▸ Work required: In the piece below about the building's entrance screening system, list the four things the system is said not to have, in the "No ..." sentences.

The system architecture was deliberately simple. I used a hidden access point to create a small local server, then connected a second device in the staff office as a desktop interface. When someone approached the entrance, the infrared sensor checked temperature while the AI model assessed mask presence. If both readings were normal, a green indicator appeared on the office screen and the staff member buzzed them in.


Ugly. Gloriously ugly. Functional in the way frontline technology is when it is built under pressure by people who care more about whether it works than whether it looks elegant.

But the design choice that mattered most was not the hardware. It was the privacy architecture.
The system operates entirely in the present tense. No facial recognition. No image archive. No passive accumulation of personal data. No surveillance trail.
It checked, signaled, and moved on. Nothing was stored. Nothing was extracted. The residents were not rendered legible by some remote authority; they remained exactly as visible as they chose to be.
This was not accidental. People on the margins have been studied, monitored, managed, and scrutinized by systems that claim to have helped them for generations. In the harm reduction world, I learned trust is not demanded. It is built slowly, respectfully, and collaboratively.
Diana’s phrase echos: our people.
You do not build surveillance systems for your own people. You build tools that serve them without capturing them. I worked through privacy questions directly with residents before deployment. Their consent was not a formality, it was the foundation. Several respondents expressed sharp, specific concerns about data retention and system access. Those conversations were among the most critical design reviews the project received.
The device turned out to be remarkably reliable. When one fails, a simple power cycle brought it back. There was something almost poetic in that: not glamorous technology, but a humble, practical, frontier technologies press into service exactly where vulnerability and ingenuity met.
By the time we took the system down in 2022, our building had one of the lowest COVID infection rates among SROs. Only a small number of hospitalizations, which in that context felt remarkable.
I had done far more impressive technical work in Hollywood. More expensive systems, more elegant interfaces, more complex deployments. But this was the first project where my old technology life and my new life in service truly fused. Not 'technology for good' as a conference slogan, but as a lived reality. No product launches. No roadmap. Just a humanneed and a tool built in a way that can meet it.
The lesson that stayed was this: The most consequential technical decisions I made were not about sensors or code. They were about what the system was unwilling to do. It refused to store. It declined to identify. It refused to treat vulnerable people as data points. Those refusals, those deliberate absences, were the architecture that earned trust. And trust was the only reason the system worked at all.

▸ Saved entries:

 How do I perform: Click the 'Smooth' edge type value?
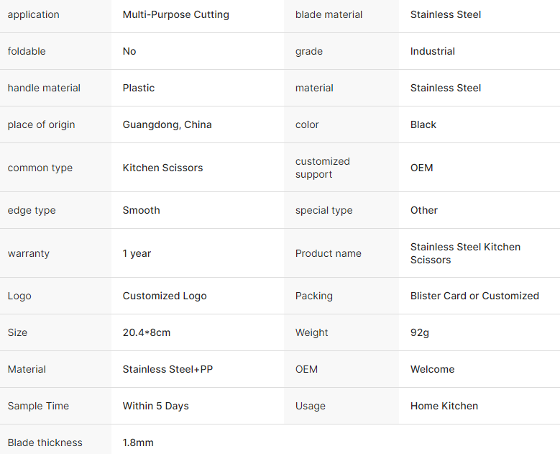(141, 210)
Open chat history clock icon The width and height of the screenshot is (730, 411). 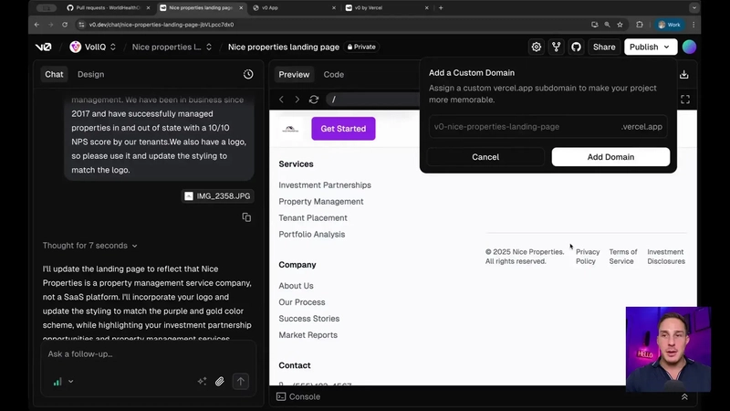(x=248, y=74)
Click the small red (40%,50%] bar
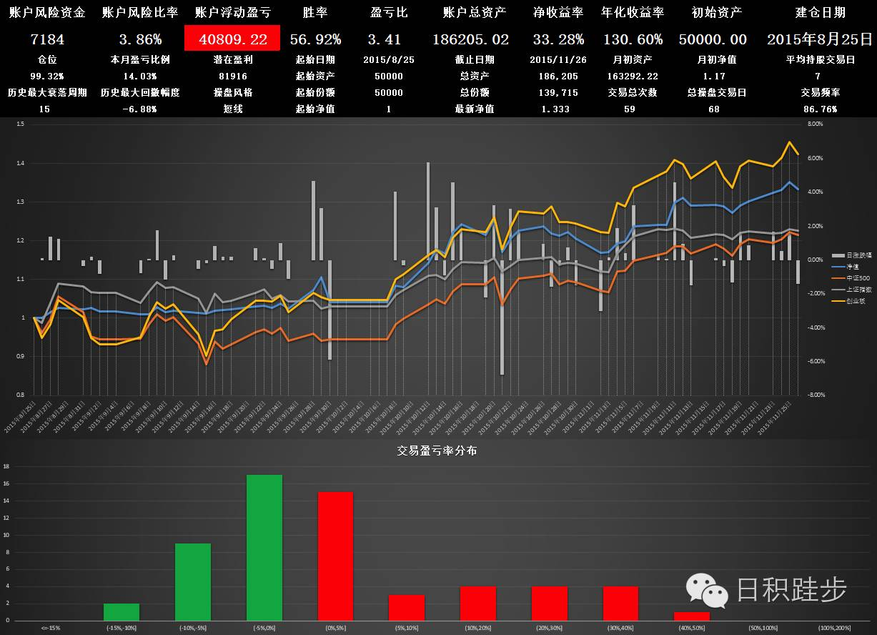Viewport: 877px width, 635px height. [692, 616]
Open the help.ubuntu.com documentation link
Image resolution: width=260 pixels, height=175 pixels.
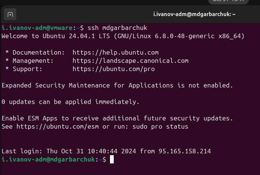pos(115,52)
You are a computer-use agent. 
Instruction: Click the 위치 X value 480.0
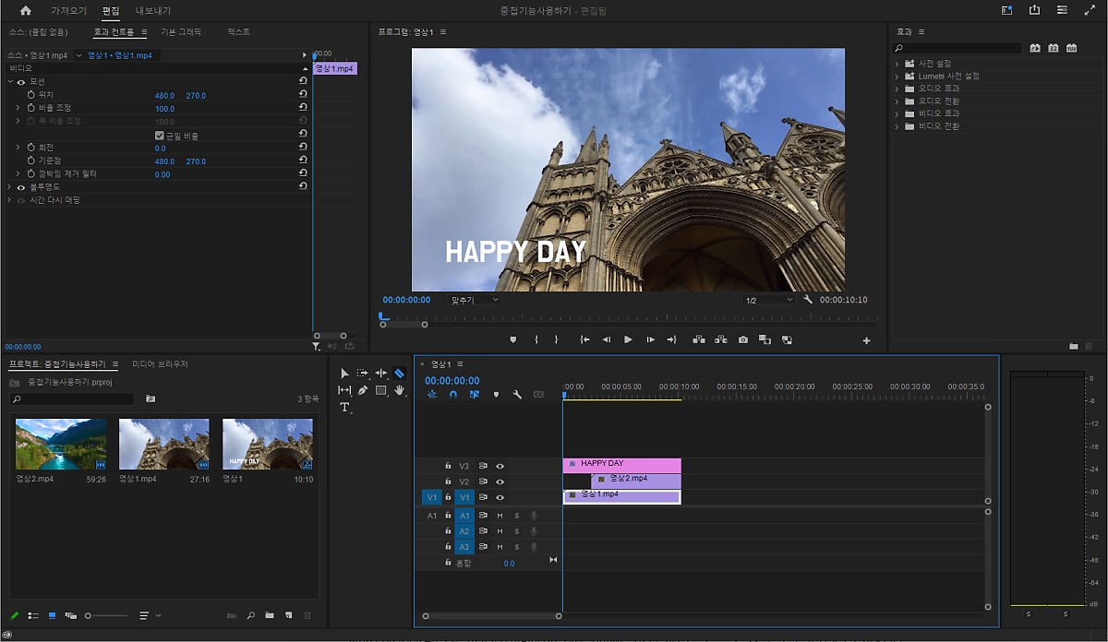[164, 96]
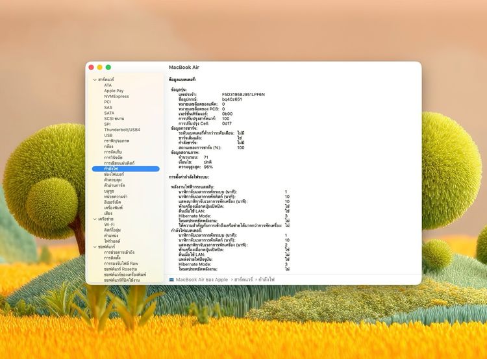The image size is (487, 359).
Task: Collapse the ฮาร์ดแวร์ section chevron
Action: coord(94,79)
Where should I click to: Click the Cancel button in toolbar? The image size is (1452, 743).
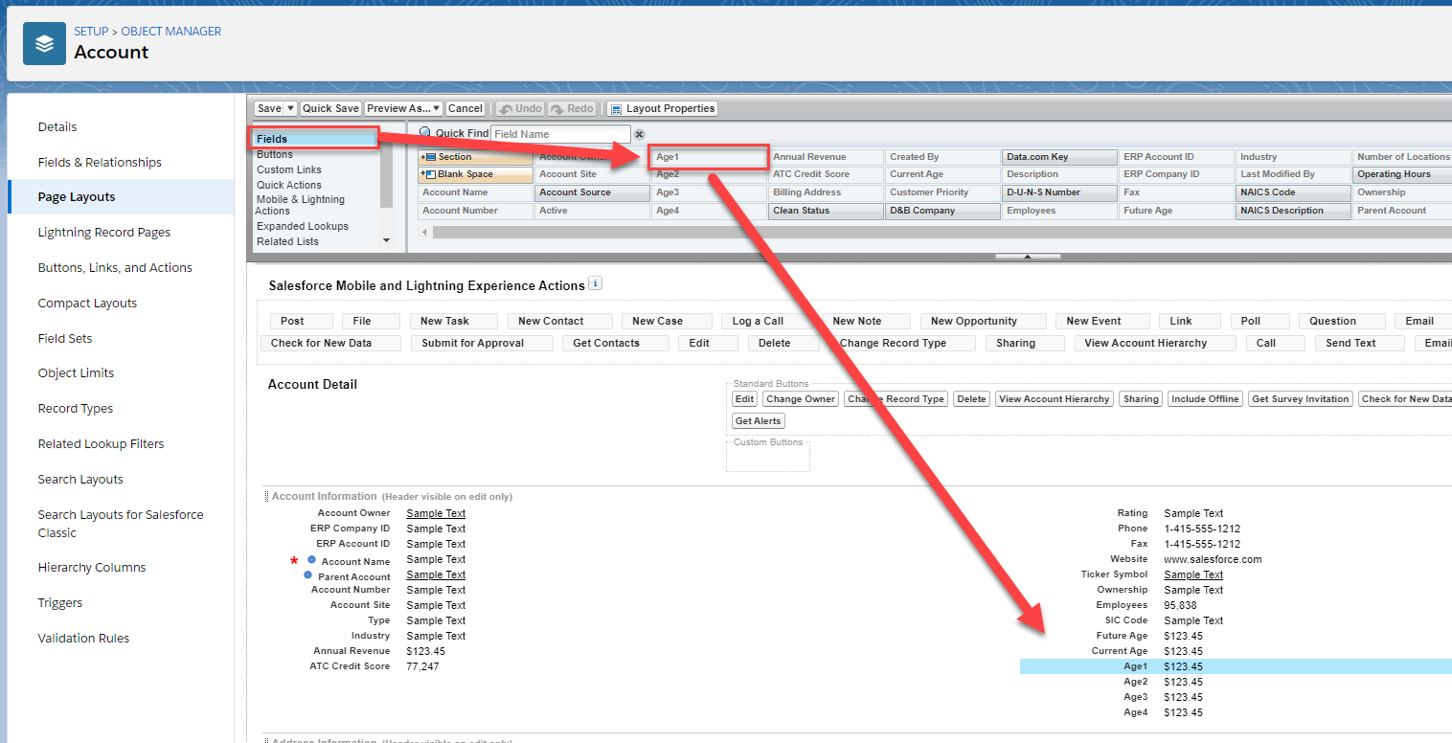tap(465, 109)
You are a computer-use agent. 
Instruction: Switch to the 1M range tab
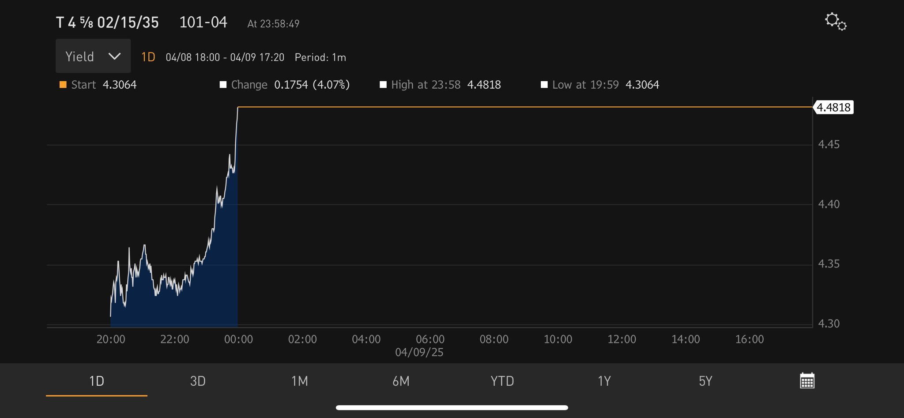point(299,381)
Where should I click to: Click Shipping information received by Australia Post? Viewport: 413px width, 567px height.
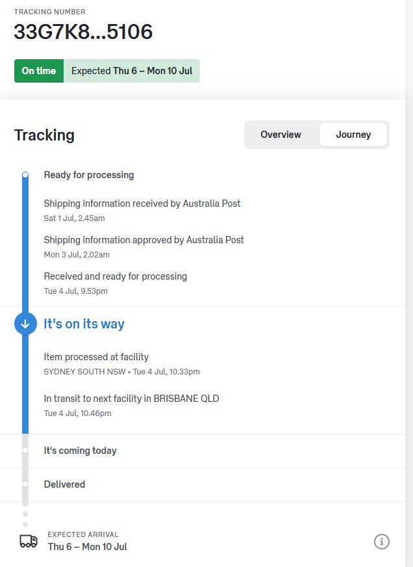pyautogui.click(x=142, y=204)
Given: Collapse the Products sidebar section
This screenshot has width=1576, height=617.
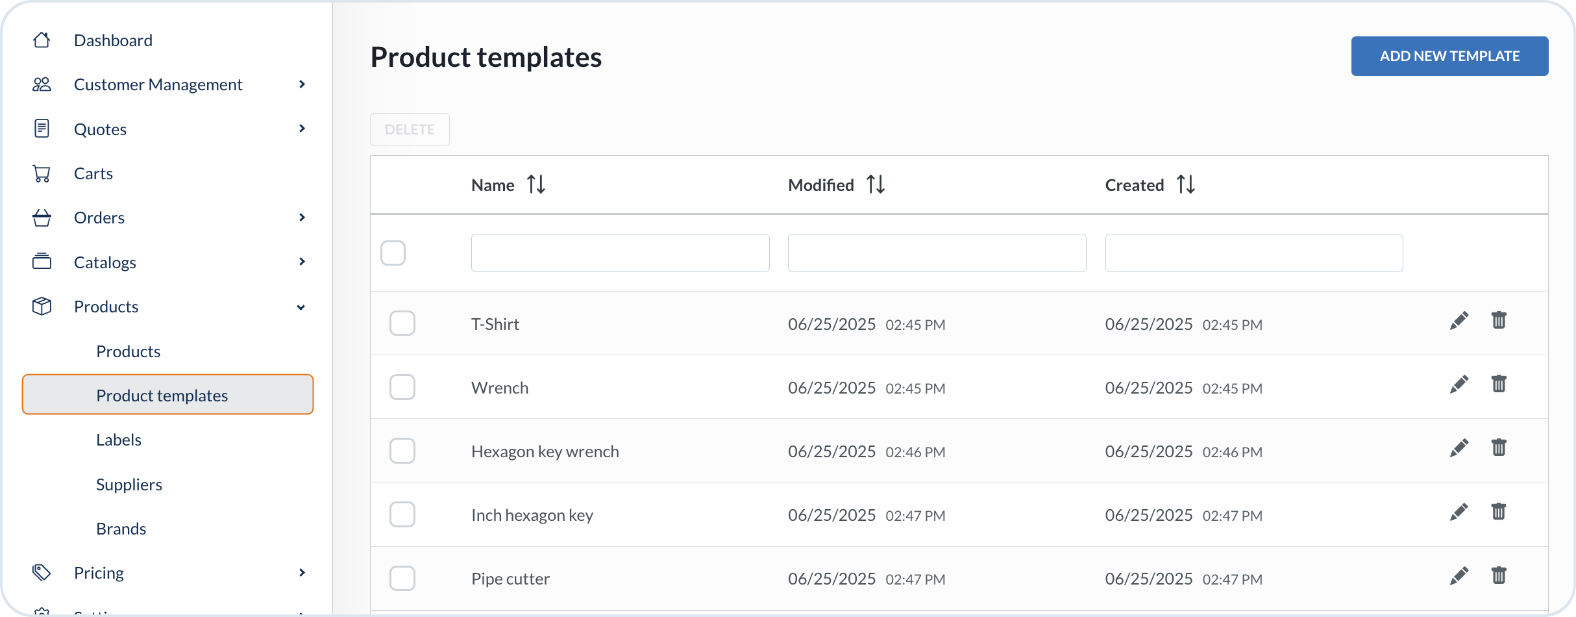Looking at the screenshot, I should (x=301, y=307).
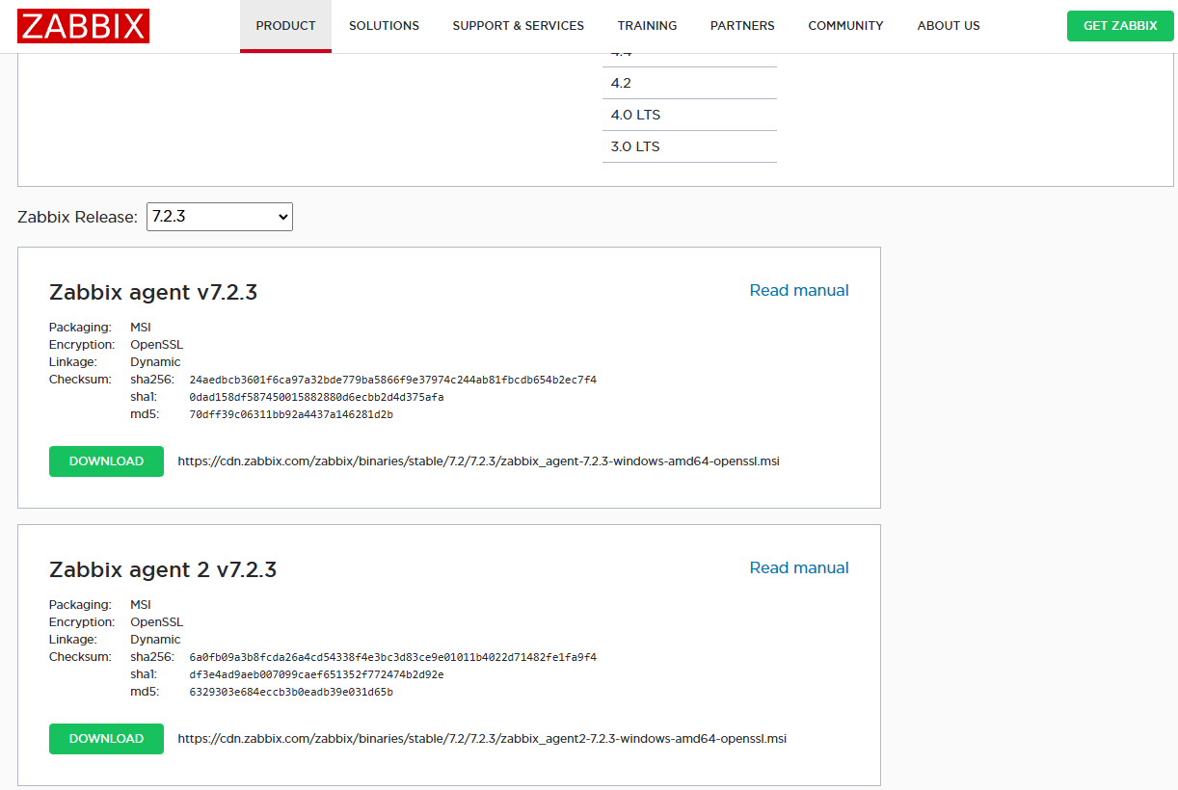This screenshot has height=790, width=1178.
Task: Open the COMMUNITY menu item
Action: coord(845,26)
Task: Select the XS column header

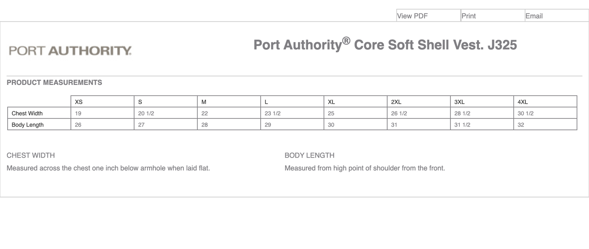Action: pos(77,101)

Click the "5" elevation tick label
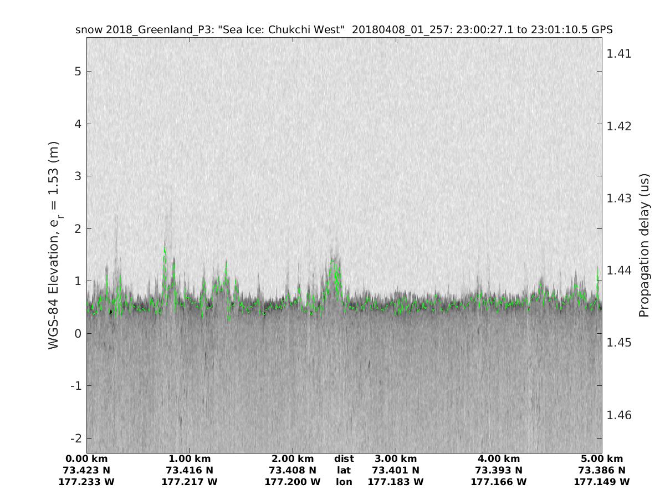pos(79,71)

▸ Task output:
- Facial recognition
- Image archive
- Passive accumulation of personal data
- Surveillance trail